● DESCRIPTION OF THE TASK:
Begin at the line containing "Given: Remove John Larsson using trash icon" in the records below, end at the line containing "Where should I click to: Select", and retype each line in that span exactly. No other line and no image should appear.

● EXERCISE DATA:
-*-

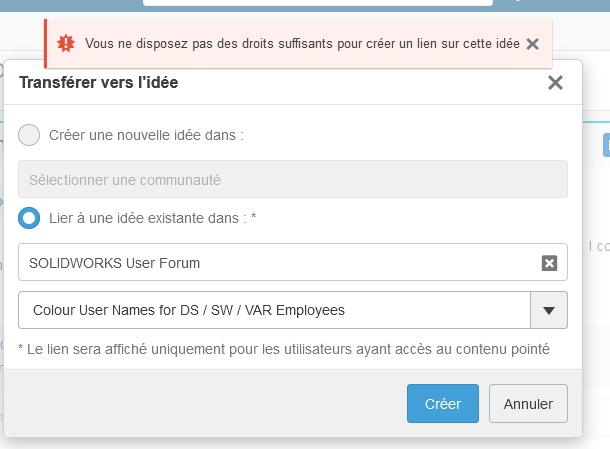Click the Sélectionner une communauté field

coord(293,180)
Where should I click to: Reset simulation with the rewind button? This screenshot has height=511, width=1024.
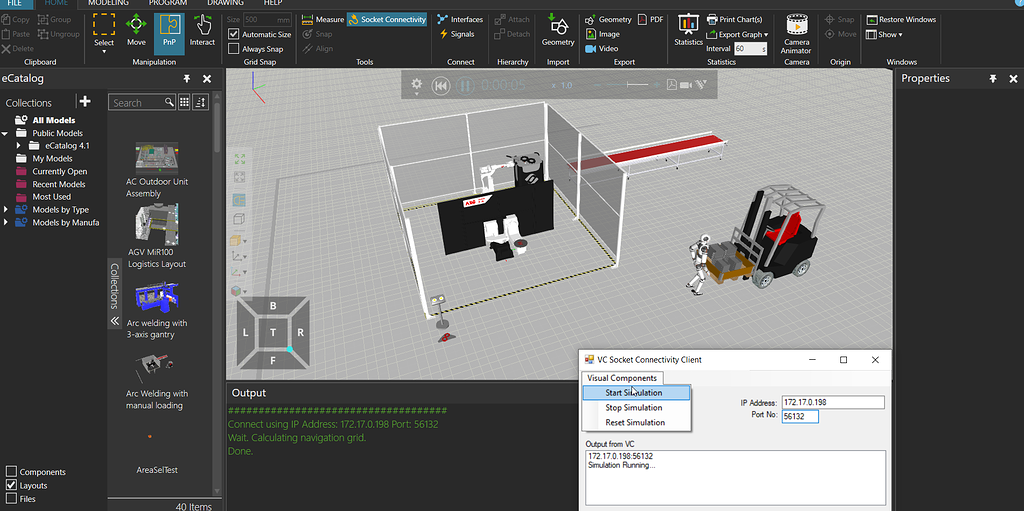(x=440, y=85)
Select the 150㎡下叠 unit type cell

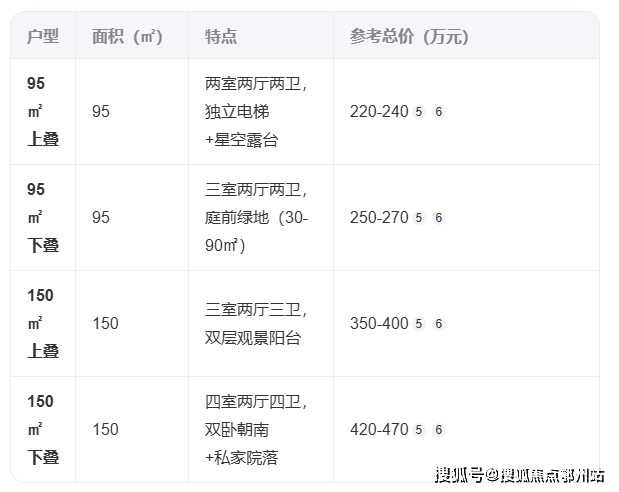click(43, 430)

-*-

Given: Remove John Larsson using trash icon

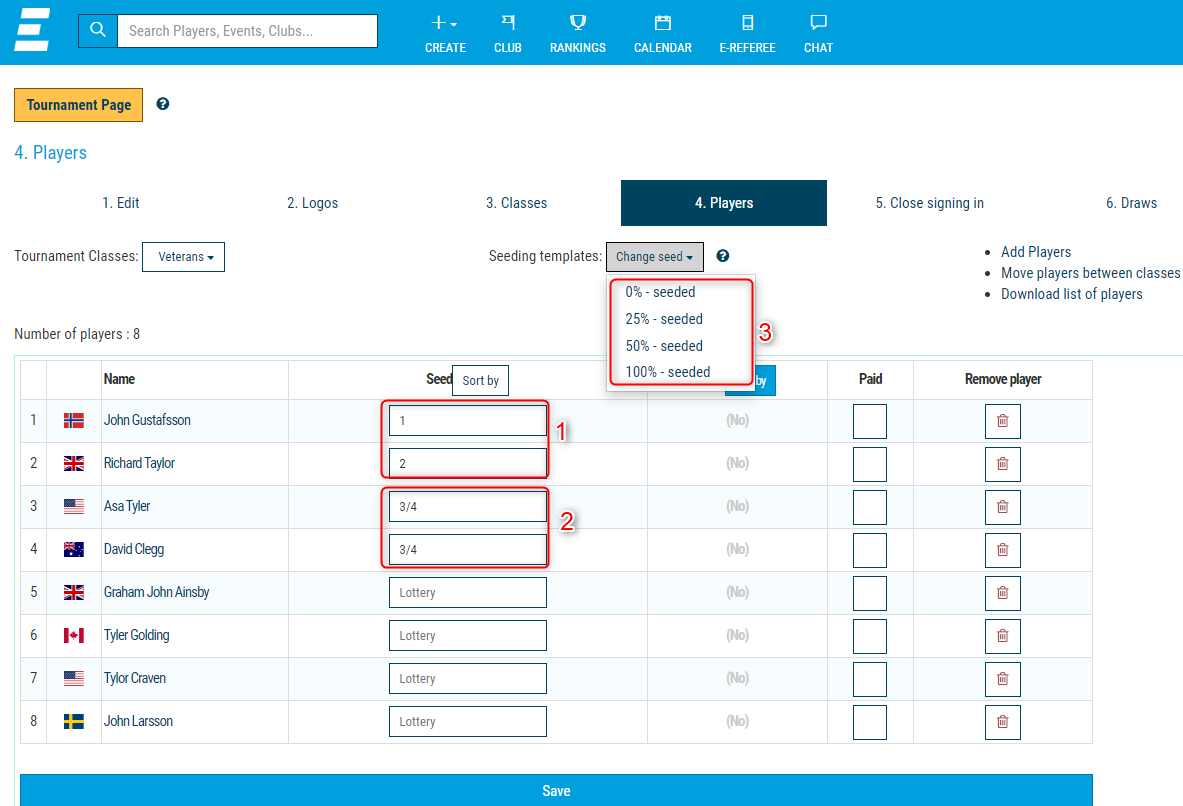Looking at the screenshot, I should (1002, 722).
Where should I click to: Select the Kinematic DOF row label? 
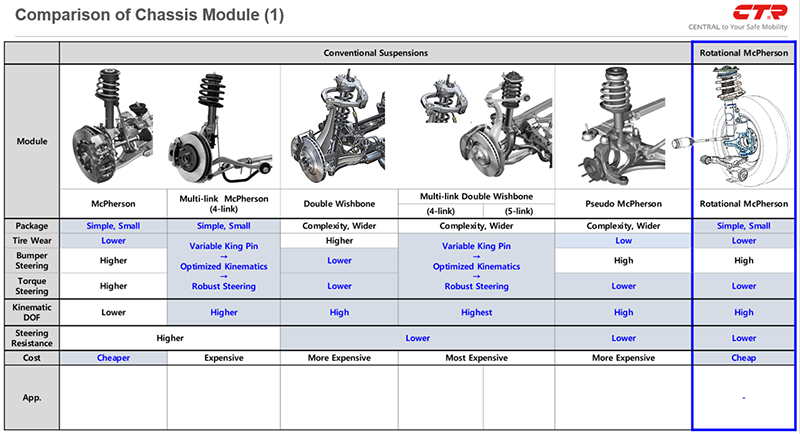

-*-

● SOLVED EXERCISE:
Given: Remove John Larsson using trash icon

Looking at the screenshot, I should (1002, 722).
Where should I click to: Select the Kinematic DOF row label? 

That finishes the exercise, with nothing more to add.